Action item: When a line of the entries contains "completi", please list that line.

(Records drawn from a dataset)

------------------------------------------------

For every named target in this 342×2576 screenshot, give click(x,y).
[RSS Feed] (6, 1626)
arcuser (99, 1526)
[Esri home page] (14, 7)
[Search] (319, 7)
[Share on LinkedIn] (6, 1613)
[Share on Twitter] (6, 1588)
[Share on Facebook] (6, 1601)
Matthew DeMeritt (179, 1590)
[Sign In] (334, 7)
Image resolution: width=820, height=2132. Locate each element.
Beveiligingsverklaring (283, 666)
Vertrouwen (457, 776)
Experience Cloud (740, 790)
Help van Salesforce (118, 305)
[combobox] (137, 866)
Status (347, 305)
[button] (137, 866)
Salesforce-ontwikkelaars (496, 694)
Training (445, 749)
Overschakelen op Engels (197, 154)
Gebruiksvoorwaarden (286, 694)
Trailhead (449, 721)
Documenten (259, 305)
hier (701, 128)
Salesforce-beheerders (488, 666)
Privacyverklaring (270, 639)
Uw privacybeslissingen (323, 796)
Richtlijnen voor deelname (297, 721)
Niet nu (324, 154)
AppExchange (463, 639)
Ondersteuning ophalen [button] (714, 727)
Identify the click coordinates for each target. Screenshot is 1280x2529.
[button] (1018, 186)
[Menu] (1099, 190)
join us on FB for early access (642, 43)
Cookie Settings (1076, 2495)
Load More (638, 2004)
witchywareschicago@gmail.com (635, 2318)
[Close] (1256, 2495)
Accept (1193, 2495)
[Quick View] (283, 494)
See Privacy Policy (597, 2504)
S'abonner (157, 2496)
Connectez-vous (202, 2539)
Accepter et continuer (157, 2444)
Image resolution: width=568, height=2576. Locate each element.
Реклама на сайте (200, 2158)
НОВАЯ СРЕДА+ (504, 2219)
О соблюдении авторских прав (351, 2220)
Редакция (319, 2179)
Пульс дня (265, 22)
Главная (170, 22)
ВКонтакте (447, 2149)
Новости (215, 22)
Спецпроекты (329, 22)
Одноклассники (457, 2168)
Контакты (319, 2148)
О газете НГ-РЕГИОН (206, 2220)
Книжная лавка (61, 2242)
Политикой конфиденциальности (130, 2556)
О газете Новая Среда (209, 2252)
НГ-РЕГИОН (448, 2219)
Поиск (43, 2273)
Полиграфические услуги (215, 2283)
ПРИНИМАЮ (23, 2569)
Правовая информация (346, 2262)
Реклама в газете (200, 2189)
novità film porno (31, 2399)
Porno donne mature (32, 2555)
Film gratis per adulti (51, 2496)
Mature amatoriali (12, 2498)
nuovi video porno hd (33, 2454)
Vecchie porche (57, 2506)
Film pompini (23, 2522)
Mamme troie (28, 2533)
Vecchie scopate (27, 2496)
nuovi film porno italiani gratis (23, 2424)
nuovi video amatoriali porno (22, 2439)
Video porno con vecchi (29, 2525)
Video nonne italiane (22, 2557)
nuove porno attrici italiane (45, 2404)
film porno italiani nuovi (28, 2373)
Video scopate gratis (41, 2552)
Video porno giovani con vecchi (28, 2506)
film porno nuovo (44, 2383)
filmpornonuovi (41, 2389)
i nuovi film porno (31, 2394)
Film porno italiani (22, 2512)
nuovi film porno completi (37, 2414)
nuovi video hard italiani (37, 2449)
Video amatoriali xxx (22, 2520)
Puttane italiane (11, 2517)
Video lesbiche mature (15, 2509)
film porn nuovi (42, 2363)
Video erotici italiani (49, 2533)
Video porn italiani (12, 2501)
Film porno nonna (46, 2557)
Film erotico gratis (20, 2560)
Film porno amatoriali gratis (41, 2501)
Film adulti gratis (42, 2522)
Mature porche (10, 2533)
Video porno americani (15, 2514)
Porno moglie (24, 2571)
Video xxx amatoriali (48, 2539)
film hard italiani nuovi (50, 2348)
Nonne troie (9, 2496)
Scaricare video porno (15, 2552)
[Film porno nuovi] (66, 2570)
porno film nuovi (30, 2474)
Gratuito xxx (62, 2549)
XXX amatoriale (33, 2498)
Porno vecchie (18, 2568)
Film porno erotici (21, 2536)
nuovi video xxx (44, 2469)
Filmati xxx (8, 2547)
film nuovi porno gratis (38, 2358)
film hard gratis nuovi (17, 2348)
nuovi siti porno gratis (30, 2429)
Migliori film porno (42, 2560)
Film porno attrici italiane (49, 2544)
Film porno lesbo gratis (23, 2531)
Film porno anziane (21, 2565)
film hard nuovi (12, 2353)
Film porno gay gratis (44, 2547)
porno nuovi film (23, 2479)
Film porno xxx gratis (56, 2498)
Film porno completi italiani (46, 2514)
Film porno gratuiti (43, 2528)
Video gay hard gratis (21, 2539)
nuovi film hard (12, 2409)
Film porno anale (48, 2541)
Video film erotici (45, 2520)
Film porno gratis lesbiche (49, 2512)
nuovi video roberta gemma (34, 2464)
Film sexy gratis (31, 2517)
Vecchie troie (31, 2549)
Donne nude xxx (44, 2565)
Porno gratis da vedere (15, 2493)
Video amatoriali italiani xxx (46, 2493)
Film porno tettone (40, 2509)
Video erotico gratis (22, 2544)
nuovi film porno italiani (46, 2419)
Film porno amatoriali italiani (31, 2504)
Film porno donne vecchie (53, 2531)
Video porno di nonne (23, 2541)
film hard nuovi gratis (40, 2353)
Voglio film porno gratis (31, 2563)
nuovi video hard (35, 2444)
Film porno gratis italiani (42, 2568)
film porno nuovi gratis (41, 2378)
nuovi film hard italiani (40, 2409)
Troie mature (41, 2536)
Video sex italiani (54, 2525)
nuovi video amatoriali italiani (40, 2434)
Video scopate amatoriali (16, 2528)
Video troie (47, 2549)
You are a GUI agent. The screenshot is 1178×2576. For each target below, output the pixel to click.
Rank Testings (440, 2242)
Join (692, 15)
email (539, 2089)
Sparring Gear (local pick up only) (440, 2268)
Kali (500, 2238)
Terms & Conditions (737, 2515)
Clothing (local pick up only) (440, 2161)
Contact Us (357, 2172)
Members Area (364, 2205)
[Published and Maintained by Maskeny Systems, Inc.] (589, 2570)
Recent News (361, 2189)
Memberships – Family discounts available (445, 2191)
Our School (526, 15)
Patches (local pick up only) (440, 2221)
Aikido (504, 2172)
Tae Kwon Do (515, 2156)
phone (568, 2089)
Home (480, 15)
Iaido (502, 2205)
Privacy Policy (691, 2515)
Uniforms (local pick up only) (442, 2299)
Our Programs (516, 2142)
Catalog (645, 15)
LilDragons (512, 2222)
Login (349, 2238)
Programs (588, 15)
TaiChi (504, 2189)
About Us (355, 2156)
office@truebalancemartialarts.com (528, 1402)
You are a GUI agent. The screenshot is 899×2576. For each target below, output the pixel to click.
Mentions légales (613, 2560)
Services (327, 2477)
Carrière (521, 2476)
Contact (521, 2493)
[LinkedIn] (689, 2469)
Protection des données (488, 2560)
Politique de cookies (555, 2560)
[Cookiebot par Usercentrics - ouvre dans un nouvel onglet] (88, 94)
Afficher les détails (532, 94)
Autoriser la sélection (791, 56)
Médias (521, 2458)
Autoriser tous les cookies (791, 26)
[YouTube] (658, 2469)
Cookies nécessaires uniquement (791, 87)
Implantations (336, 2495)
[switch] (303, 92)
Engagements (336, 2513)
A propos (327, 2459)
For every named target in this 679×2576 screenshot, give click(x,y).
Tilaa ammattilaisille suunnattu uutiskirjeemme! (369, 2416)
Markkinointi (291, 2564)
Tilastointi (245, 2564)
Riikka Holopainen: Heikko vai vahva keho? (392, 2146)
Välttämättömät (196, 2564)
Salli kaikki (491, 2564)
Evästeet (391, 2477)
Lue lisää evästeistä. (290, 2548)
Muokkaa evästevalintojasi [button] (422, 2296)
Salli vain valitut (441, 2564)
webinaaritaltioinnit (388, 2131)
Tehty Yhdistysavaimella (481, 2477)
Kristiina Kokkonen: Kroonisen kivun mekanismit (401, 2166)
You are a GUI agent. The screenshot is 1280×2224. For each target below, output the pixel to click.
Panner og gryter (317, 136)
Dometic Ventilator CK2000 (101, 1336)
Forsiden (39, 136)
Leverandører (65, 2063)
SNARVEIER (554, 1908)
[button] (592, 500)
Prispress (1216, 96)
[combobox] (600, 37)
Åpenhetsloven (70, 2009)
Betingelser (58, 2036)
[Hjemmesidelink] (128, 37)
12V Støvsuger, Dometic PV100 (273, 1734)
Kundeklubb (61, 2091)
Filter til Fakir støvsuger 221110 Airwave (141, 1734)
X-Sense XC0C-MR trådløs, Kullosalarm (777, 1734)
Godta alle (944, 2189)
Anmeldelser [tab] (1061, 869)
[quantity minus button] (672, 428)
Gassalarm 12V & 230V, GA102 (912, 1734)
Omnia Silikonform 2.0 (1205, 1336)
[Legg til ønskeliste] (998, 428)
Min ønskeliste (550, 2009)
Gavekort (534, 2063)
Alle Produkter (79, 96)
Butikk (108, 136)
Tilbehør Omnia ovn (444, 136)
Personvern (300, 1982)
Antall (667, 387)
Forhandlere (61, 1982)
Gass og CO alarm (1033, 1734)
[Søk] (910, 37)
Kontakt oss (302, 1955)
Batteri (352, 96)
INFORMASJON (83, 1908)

------------------------------------------------

Written response:
nuovi film porno completi (37, 2414)
Film porno completi italiani (46, 2514)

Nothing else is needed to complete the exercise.